Who is Karen Knorr?
Karen Knorr’s work is as geographically diverse as the artist’s own life. Karen Knorr was born in Germany and raised in Puerto Rico, before she lived in Paris and settled in London. While she works in video and installation, she is best known for her contemporary photography and digital collages. The foremost themes in her work include class, the distribution of privilege and wealth, value systems, symbolic animal representations, and issues of power at the foundation of cultural heritage. Knorr prefers to look at the privileged rather than the disenfranchised. Most recently, Knorr has produced a series of digitally modified interiors set in India, based on fables and injustices.
Metamorphoses (2015-2017)
“Metamorphoses, a new series in progress explores Italian legacy in Europe using Ovid’s Metamorphoses as frame in which to consider heritage and mutability in today’s Europe. Pagan stories overlap with christian ones, as an anxious response to recent global migrations that may transform the remnants of old Europe into a pluralistic dynamic federation or a closed fortress.”
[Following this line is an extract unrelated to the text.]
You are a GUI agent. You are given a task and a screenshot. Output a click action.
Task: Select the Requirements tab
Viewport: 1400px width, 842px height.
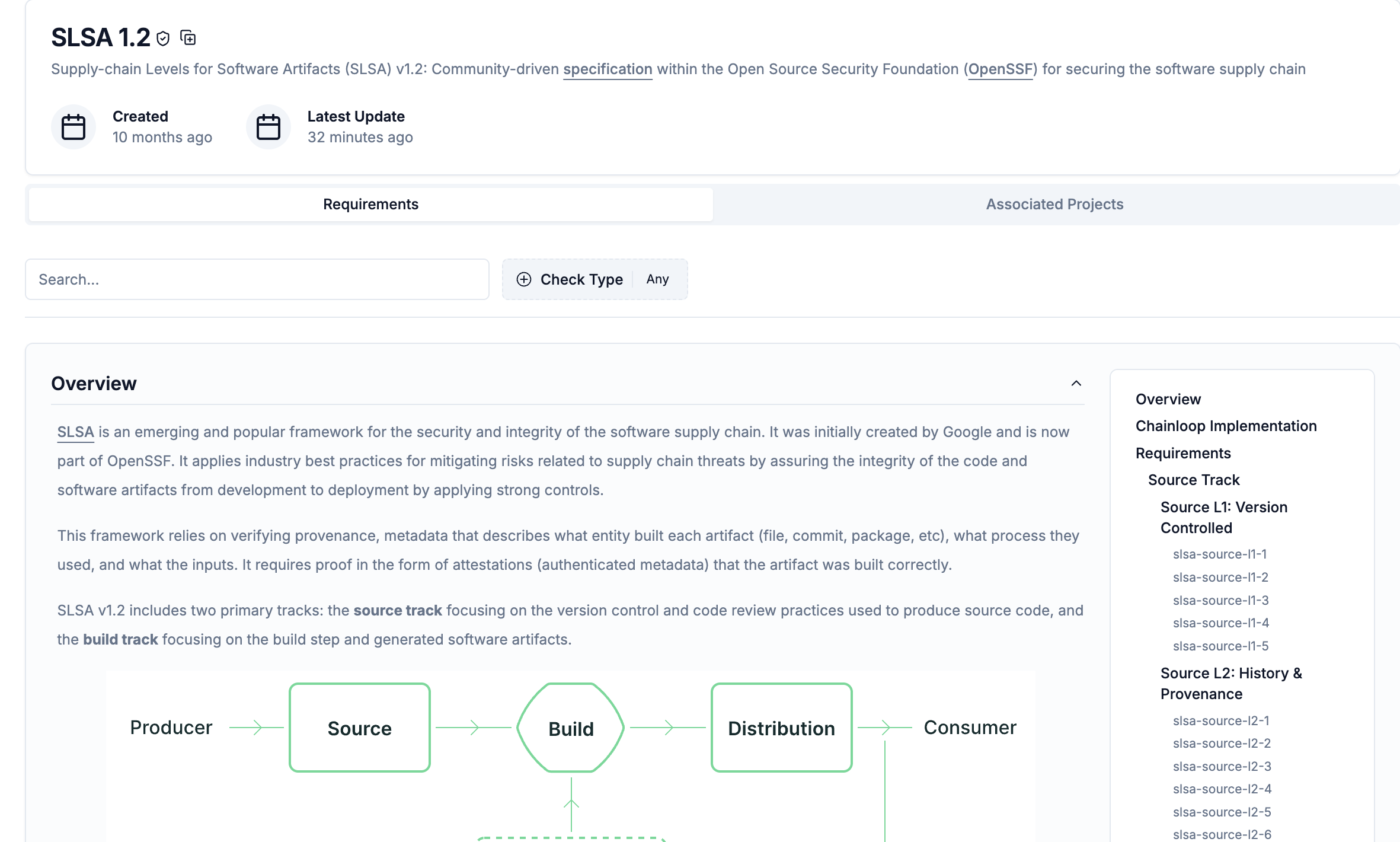coord(370,204)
India Song (2008 – Present)
“The extraordinary work of acclaimed photographer Karen Knorr and her poetic journey through the Indian Subcontinent. Karen Knorr began her ‘India Song’ series in 2008, after a life-changing trip through Rajasthan. These carefully crafted images take inspiration from the Indian tradition of personifying animals in literature and art, depicting scenarios that are at once otherworldly and surreal. Knorr’s work explores Rajput and Mughal cultural heritage and its contemporary relationship to questions of feminine subjectivity and animality.”
The Lanesborough (2015)
““The Lanesborough” (once a hospital closed in the 1990’s) is one of the most expensive hotels in the world, where the wealthy 1% strive to live the celebrity lifestyle. Rooms come with butlers and the hotel is a themed fantasy palace where the special few can find happiness and fulfil all their desires of a perfect weekend in London. The animals here are undressed to kill and are all very willing subjects for Knorr’s camera. They pose, fly, flaunt their jewellery and royal connections who live down Buckingham Palace Road. This work emerged out of commission for Departures (2015) and is a playful satire on how to aspire to be rich rich and happy in a very exclusive part of town: Belgravia.”
Monogatari (2012 – Present)
“A series started in 2012, imagines animal life and Japanese cultural heritage referencing buddhist Jataka tales and Japanese stories.
Photographed in temples, shrines, ryokans and gardens in Kyoto, Nara, Ise and Tokyo, animals and women in traditional kimonos evoke screen art of the Edo period. Knorr, inspired by Japanese art (ukijo-e, screen painting) has produced a series of photographs of Japanese animals which appear in temples and shrines referencing the folktales of the supernatural such as Kaidan and Shinto kami (spirits).
Animals and nature depicted on gorgeous golden screens painted during the Edo period (16th century) by the Kano school of painters are found in castles, temples in Tokyo and Kyoto. Yurei and yokai, ghosts and supernatural monsters appear in Japanese folk tales published in Kibyoshi, genre of picture book, an early form of the comic book and more recently in Pokemon. They may possess animal like features or other times they can appear mostly human or take the shape of an inanimate object.
The red crowned crane which resides in China, Korea and Japan is often featured in myths and legends in Taoism, it is a symbol of longevity and appears often in screens and scroll paintings. More recently it is the emblem of Japanese airlines.”

The Opium Smoker
One of my personal favourites. Beautiful architecture and lovely juxtaposition with bold colours.